Extrait du texte.
Je suis né en 84 en même temps qu’internet, à proximité de paris, en lisière de forêt. Je suis donc né avec un sentiment de toute-puissance. Plus exactement, j’ai été contaminé par ce sentiment très jeune. J’avais le droit de tout : tout faire, tout défaire, tout prendre. Jouir du monde entier à ses dépens.
Je me souviens avoir écouté les oiseaux dans mon jardin… enfant
Puis, petit à petit une forme de conscience sourde d’un profond désaccord, d’abord avec mes parents, puis avec le monde, s’est immiscée.
Je suis donc devenu paysagiste – j’ai monté ma boîte, comme on dit. Pour continuer à écouter les oiseaux, d’abord, et de façon directe. Mais aussi parce que je suis artiste et qu’il me semble que l’art est la seule façon de rendre son pied-de-nez au monde. Enfin et principalement parce que j’ai l’impression, jour après jours, en plantant des arbres, de rendre l’oxygène que je consomme ; et cela, seulement cela, me permet de marcher debout…
Je me bats contre une polyarthrite, j’ai été interné en HP, je suis probablement bipolaire, j’ai deux enfants et ma douce enceinte de huit mois…Pour le printemps 2020 le monde s’est tu, celui dans lequel je suis né. Mais j’ai le profond sentiment que « mon » monde commence, celui des oiseaux du jardin, le vieux, le vrai. J’ai envie de crier : « Le monde est mort, vive le monde ! ».

Bloc de données.

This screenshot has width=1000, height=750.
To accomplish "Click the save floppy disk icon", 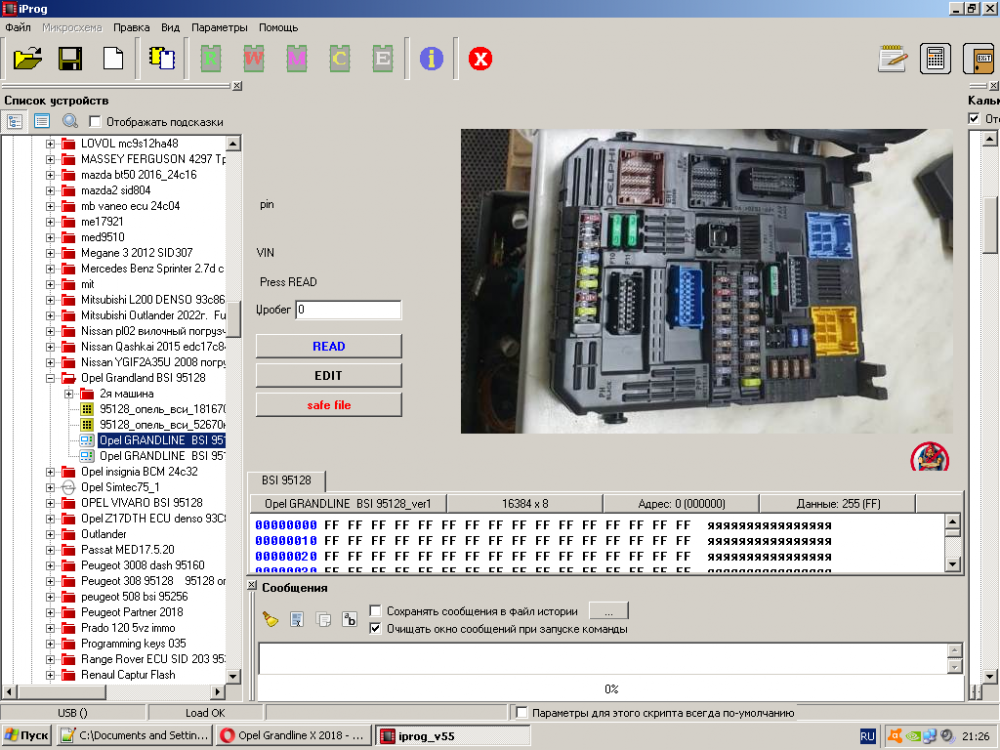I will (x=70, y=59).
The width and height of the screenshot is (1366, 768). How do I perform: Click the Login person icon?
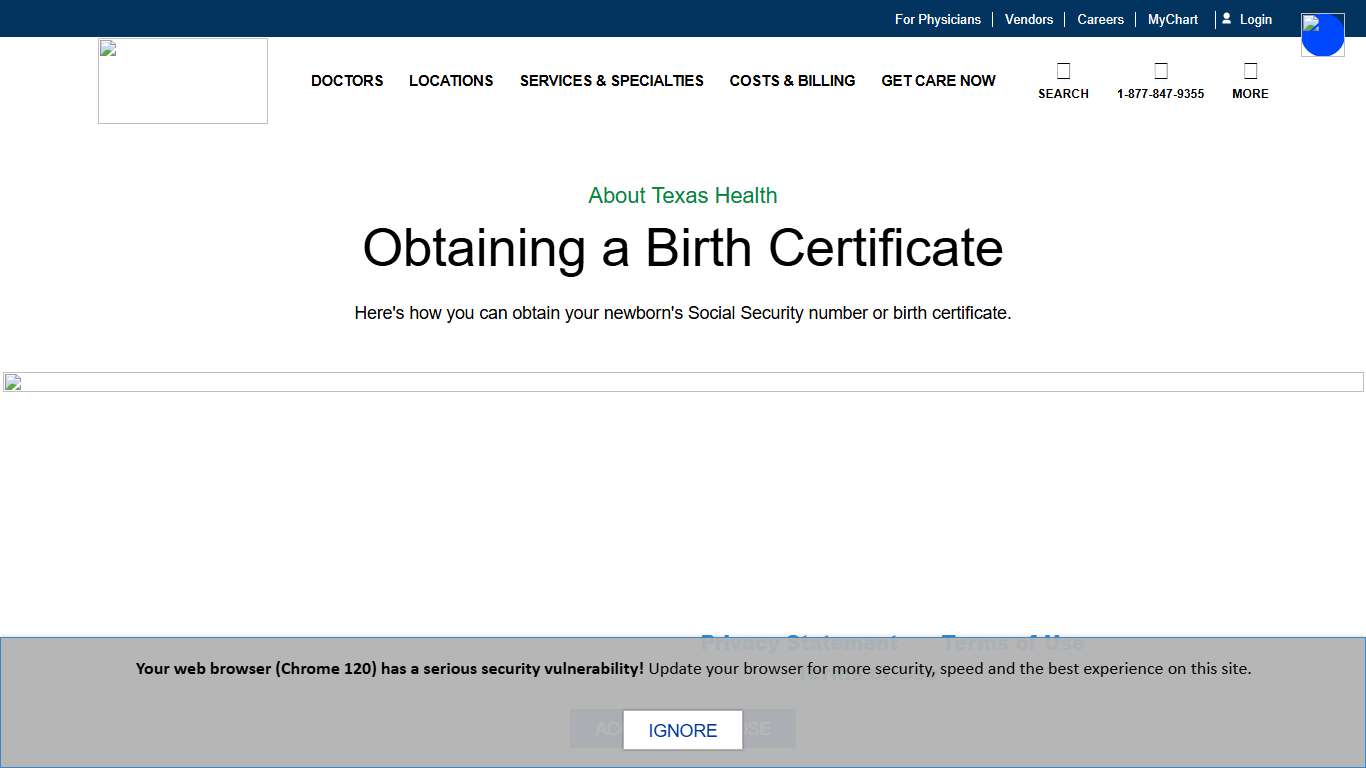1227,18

Actions demandées.
**A)** Recopiez le passage du récit du paysagiste qui commence par « Je suis né en » et se poursuit jusqu'à « monde, s’est immiscée. ».
**B)** Prolongez le récit du paysagiste à partir de l'endroit où il s'arrête.
Le matériel ne provient pas de la même source que le récit du paysagiste.

Réponses par tâche.
**A)**
Je suis né en 84 en même temps qu’internet, à proximité de paris, en lisière de forêt. Je suis donc né avec un sentiment de toute-puissance. Plus exactement, j’ai été contaminé par ce sentiment très jeune. J’avais le droit de tout : tout faire, tout défaire, tout prendre. Jouir du monde entier à ses dépens.
Je me souviens avoir écouté les oiseaux dans mon jardin… enfant
Puis, petit à petit une forme de conscience sourde d’un profond désaccord, d’abord avec mes parents, puis avec le monde, s’est immiscée.

**B)**
Pour la première fois de ma vie d’adulte j’écoute les oiseaux chanter dans le jardin. Plus un avion, plus une voiture ne passe pour m’en empêcher.
Petit, mon père m’emmenait faire du 200 km/h sur l’autoroute en moto. Accroché à lui avec une grande écharpe, les yeux humides, je regardais les voitures que nous dépassions, elles nous semblaient faire du sur place, à 130 km/h ! Elles nous semblaient arrêtées. Voilà l’impression du jardinier, inversée.
Quand on travaille avec les arbres, il est indispensable de comprendre le rythme physiologique du monde, de « ralentir » à sa vitesse, pour en percevoir l’infime délicatesse et la terrible brutalité.
Une vitesse bien plus humble que la nôtre, à laquelle il est très impressionnant de regarder les autres passer.
Et voilà que pour le printemps, on dit que le monde s’arrête… on en est là… Tocqueville disait : « La bêtise, c’est de s’arrêter, peu importe où »…
Pas besoin d’aller vite pour réfléchir ; réfléchir, c’est déjà avancer.
Ne faisons pas l’erreur, mes chers amis, le monde qui s’arrête n’est pas le nôtre. Le mien continue. Je ne fais plus du 200 km/h depuis des années ; mon père a vendu toutes ses motos depuis des années. Nous roulons, bien plus discrets, plus silencieux, plus heureux et sans écharpe, à vélo !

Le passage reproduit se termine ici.